After tumbling 26 basis points in July in the biggest monthly fall in almost two years as global reflation bets turned tail, Germany's benchmark 10-year bond yield has edged higher this month.
An improving US labour market and speculation that the US Federal Reserve could soon start to unwind its bond buying stimulus has pushed up US and European bond yields.
Euro zone bond yields rise ahead of US inflation reading
In the euro area, however, an expectation that the European Central Bank will keep its hefty asset purchase scheme in place for some time to support growth and help boost inflation continue to underpin bond markets.
Analysts at ING said that latest meeting minutes from the ECB and Fed, both due in the coming weeks, should confirm the diverging message from the two major central banks.

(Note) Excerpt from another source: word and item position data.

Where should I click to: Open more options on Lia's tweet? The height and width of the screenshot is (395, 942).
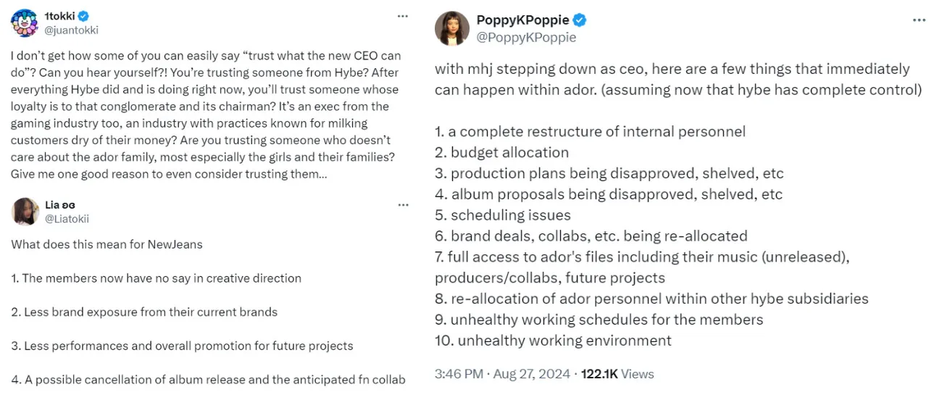[x=403, y=205]
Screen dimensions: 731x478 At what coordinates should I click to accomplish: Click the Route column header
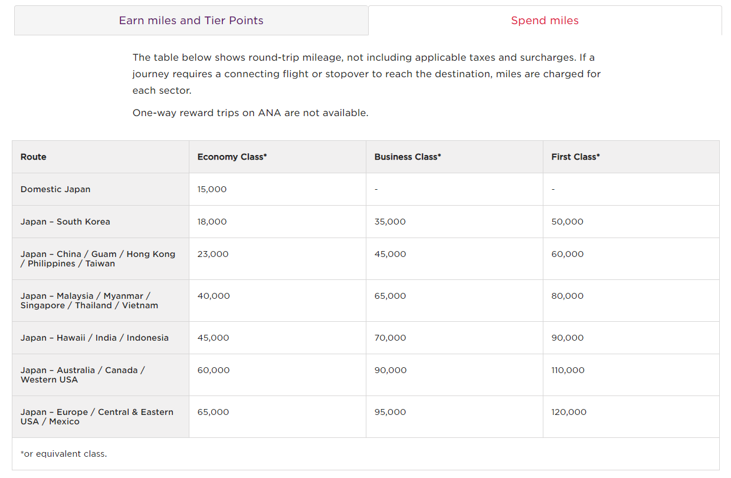[34, 157]
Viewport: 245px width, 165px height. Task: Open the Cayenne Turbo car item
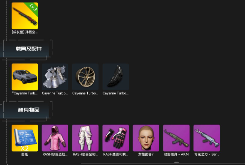25,77
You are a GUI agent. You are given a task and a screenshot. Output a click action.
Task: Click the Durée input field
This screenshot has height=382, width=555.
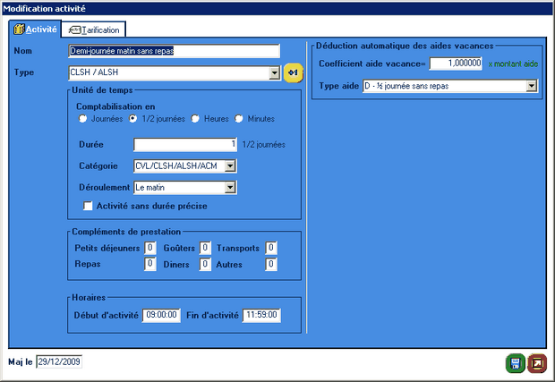[185, 144]
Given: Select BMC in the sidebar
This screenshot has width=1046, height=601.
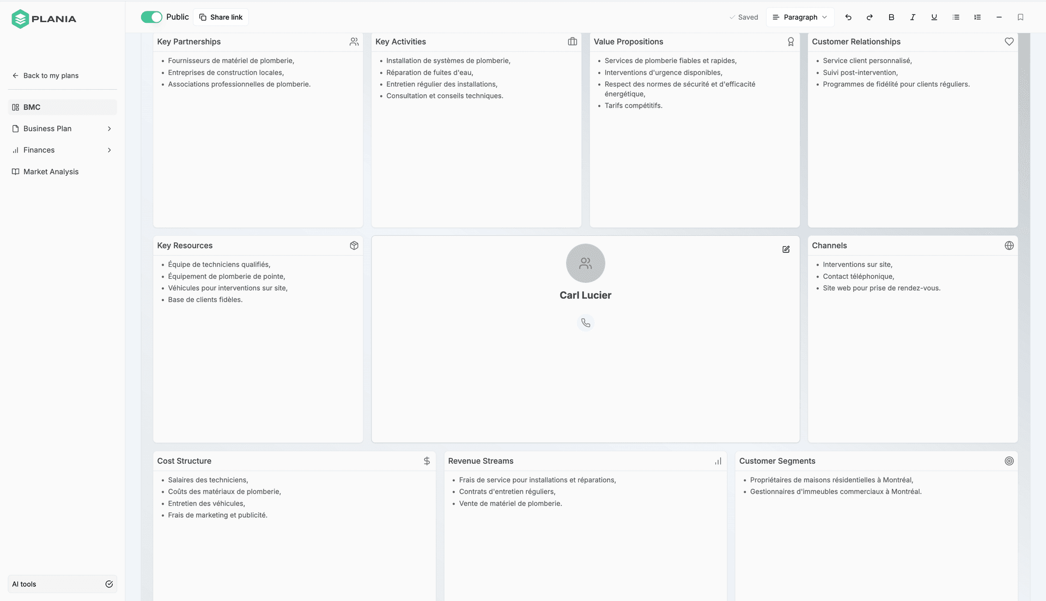Looking at the screenshot, I should pyautogui.click(x=31, y=107).
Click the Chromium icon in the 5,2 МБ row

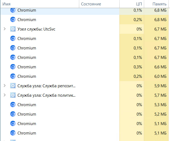(13, 114)
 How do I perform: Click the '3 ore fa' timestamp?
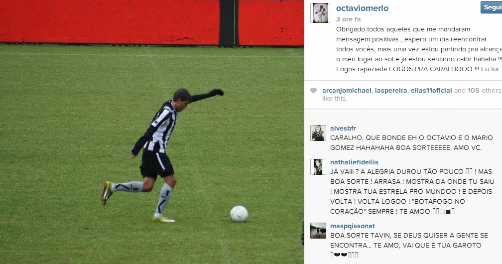[x=348, y=19]
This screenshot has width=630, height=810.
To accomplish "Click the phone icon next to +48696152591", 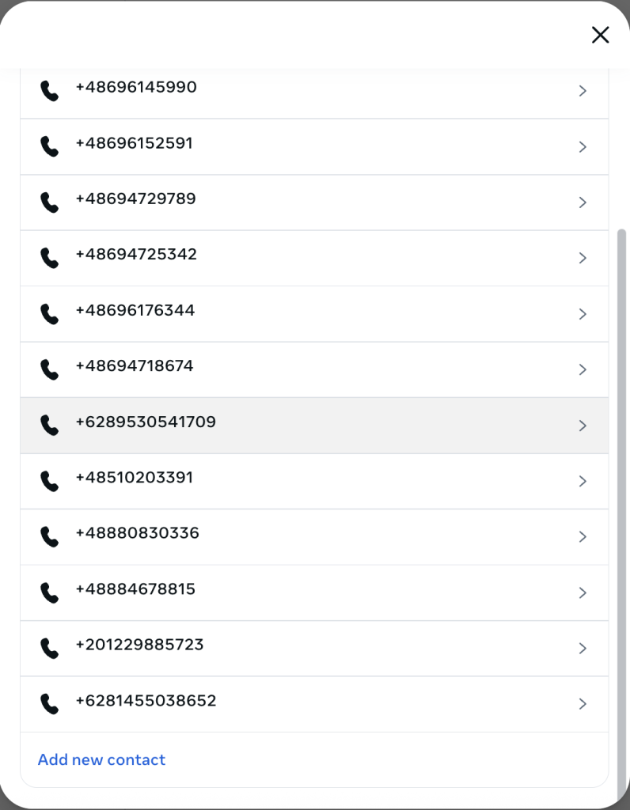I will [x=50, y=146].
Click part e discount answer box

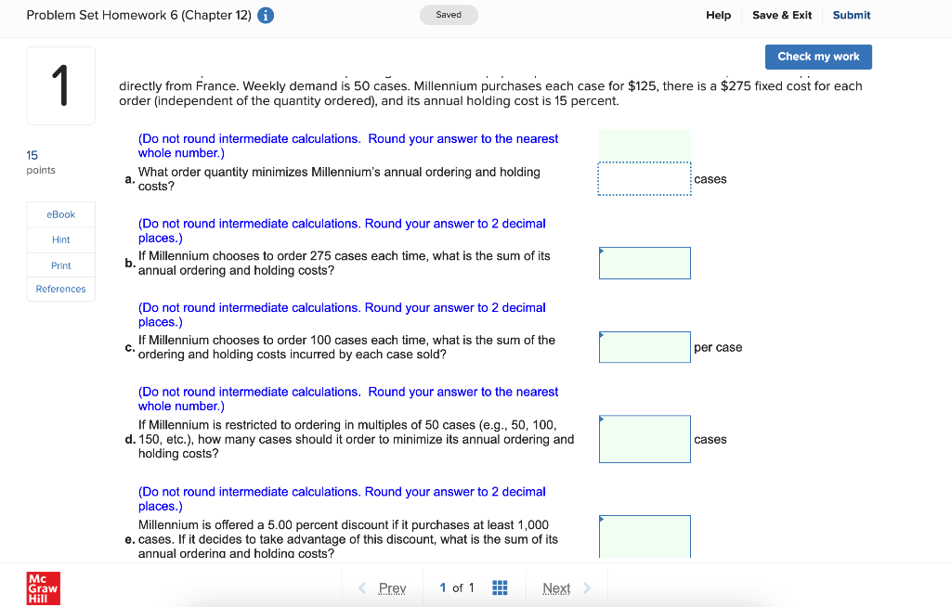tap(645, 538)
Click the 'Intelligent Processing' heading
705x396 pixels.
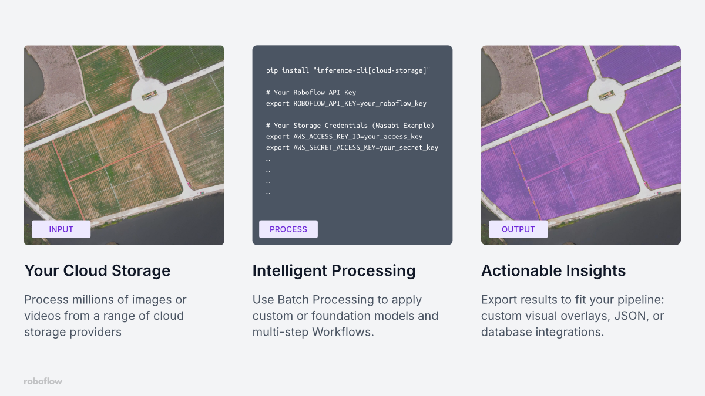(x=334, y=270)
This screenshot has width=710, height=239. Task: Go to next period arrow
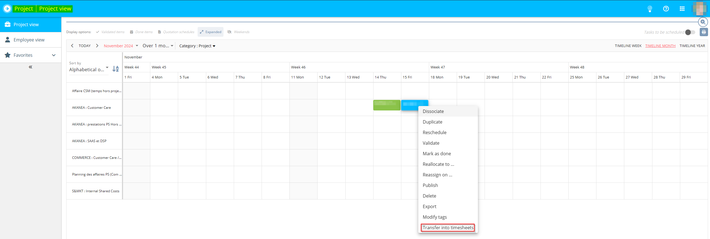(x=97, y=46)
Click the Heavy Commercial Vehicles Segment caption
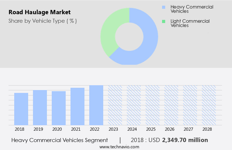 [60, 140]
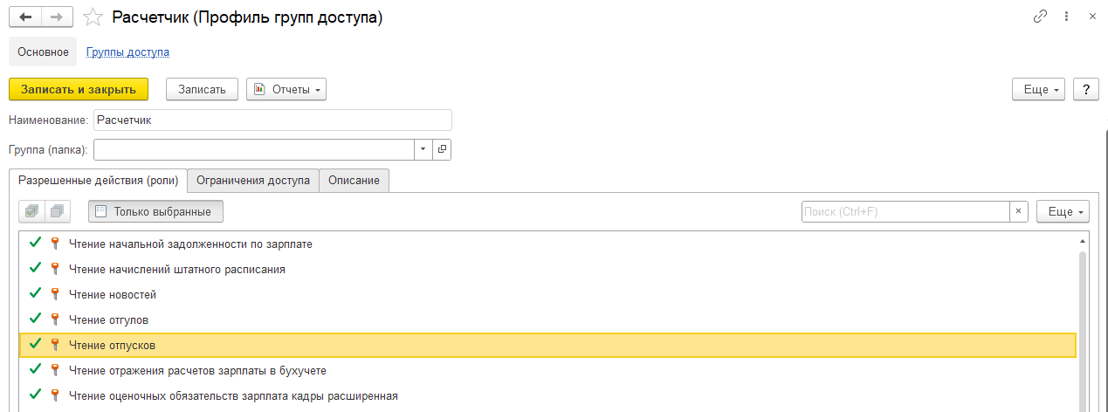Open the Описание tab
The width and height of the screenshot is (1108, 412).
(x=354, y=181)
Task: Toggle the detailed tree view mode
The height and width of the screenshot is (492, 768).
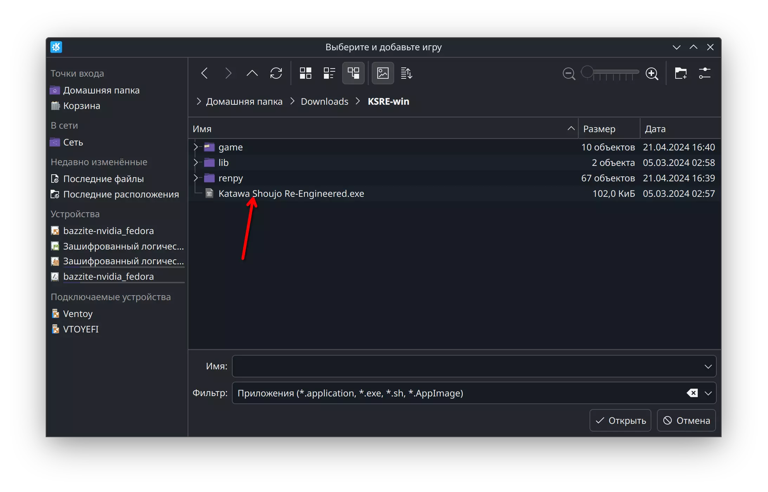Action: (x=353, y=73)
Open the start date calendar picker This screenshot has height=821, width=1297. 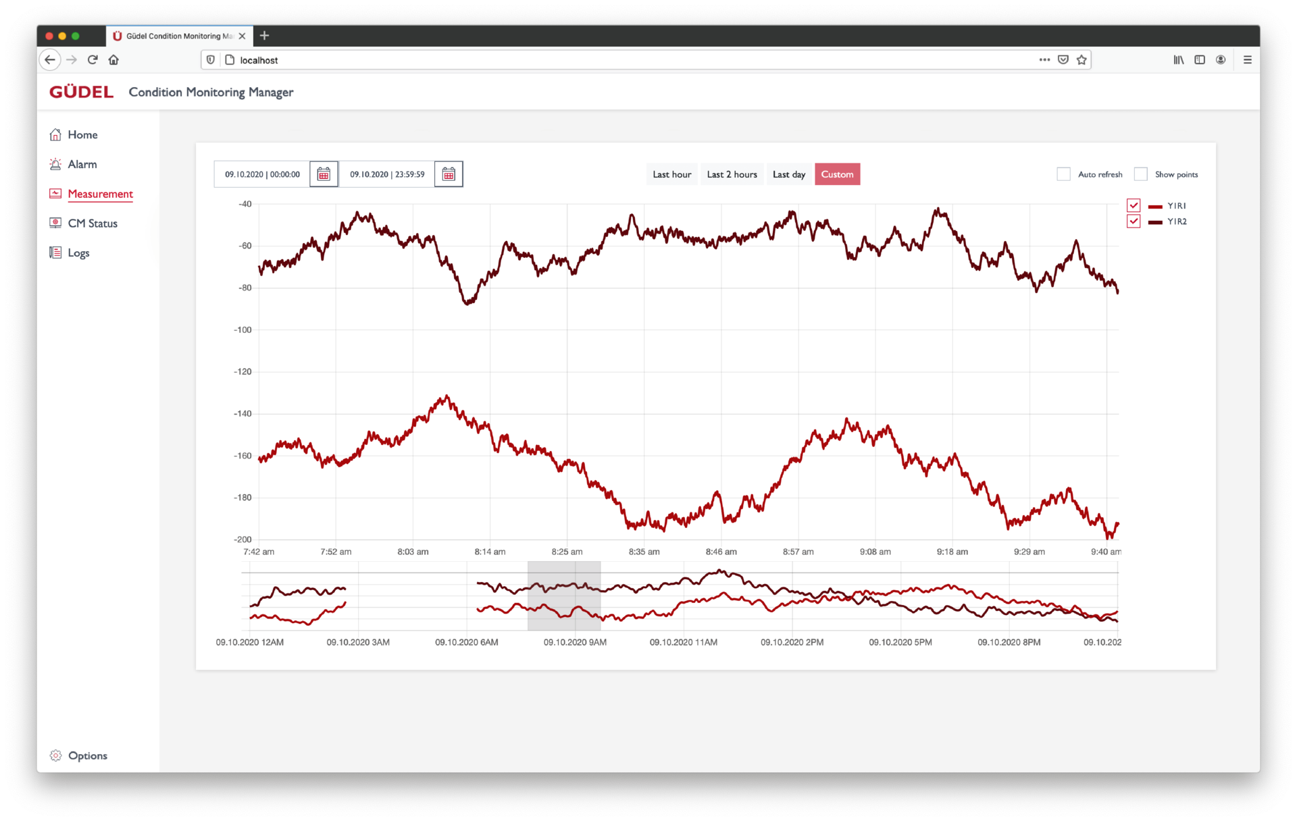[x=324, y=174]
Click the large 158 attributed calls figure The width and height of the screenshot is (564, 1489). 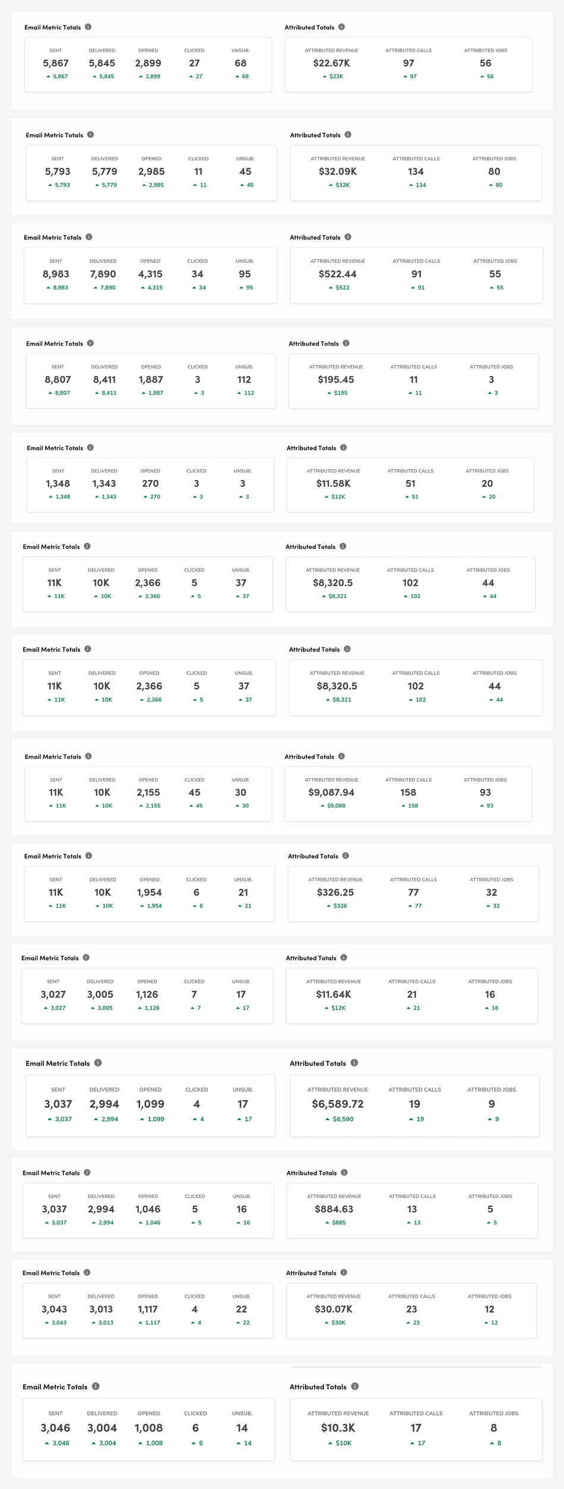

While the 10-year US Treasury yield is up almost 22 bps from six-month lows hit last week; Germany's Bund yield is up around 6 bps from last week's six-month low of -0.52%.
In early Friday trade, it was trading steady on the day at -0.46%. Most other 10-year bond yields were broadly unchanged on the day as markets awaited fresh data cues.
Analysts said the key driver for bond markets remains the outlook for tapering by the US Federal Reserve, back in focus after stronger-than-expected jobs data a week ago.
A Reuters poll published on Friday showed a majority of economists expect the Fed to announce a plan to taper its asset purchases in September.
Fund managers at Janus Henderson Investors believe markets are likely to challenge the Fed's view that a pick up inflation is transitory as the economy strengthens.
"This transitory message that they keep pushing, that is really going to be pushed back on by the market at some point in the next four months or so," said Helen Anthony, a bond portfolio manager at Janus Henderson, adding that she expects US Treasury yields to head higher.